Eustenopus villosus is a species of true weevil known as the yellow starthistle hairy weevil. It is used as an agent of biological pest control against the noxious weed yellow starthistle (Centaurea solstitialis).

The adult weevil is hairy and brown with white stripes. It is 4 to 6 millimeters long, not including its long snout. The female chews a hole in a closed flower head, deposits an egg inside, and seals the hole with a dark-colored mucilage. This visible hole can change the shape of the flower head as it grows. The larva emerges from its egg in about three days and begins to feed on the flower parts and developing seeds. In just over two weeks the larva can destroy all or nearly all of the developing seeds. It uses the scraps to build a chamber in which it pupates for one to two weeks and then leaves the flower head as an adult. Both larvae and adults of this species contribute to the damage done to the plant.

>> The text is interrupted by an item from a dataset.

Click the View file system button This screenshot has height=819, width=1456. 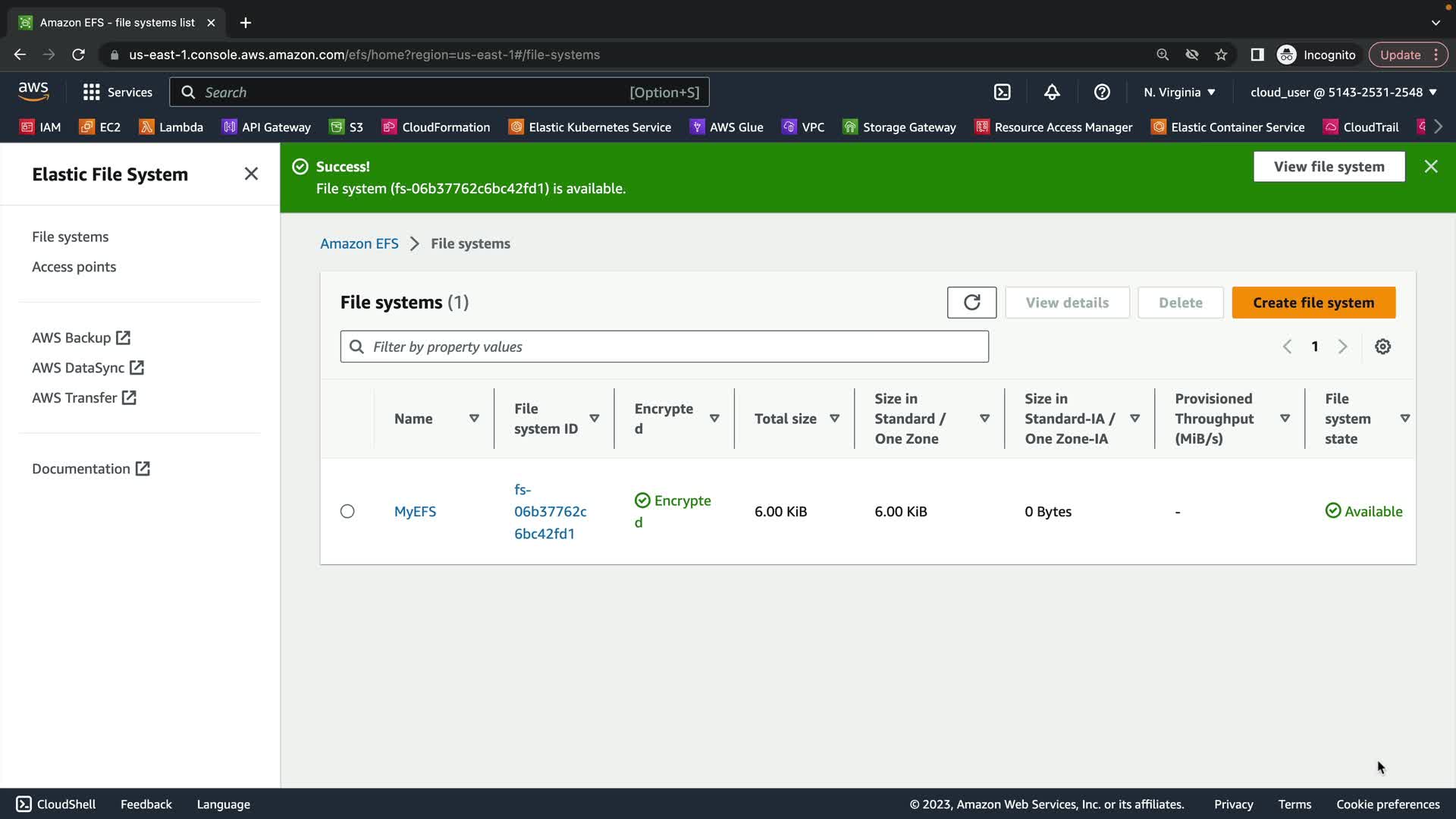[1329, 166]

The larvae eat the seeds in mature flower buds and the adults feed on smaller buds, destroying many. This weevil will readily attack many invasive Centaurea species, but has not been known to damage native flora.

This weevil is native to southern Europe and the Mediterranean. It was first released as a biocontrol agent in the United States in 1990 and it is now established in much of the western United States wherever yellow starthistle grows. It is considered one of the more efficient yellow starthistle biocontrol agents.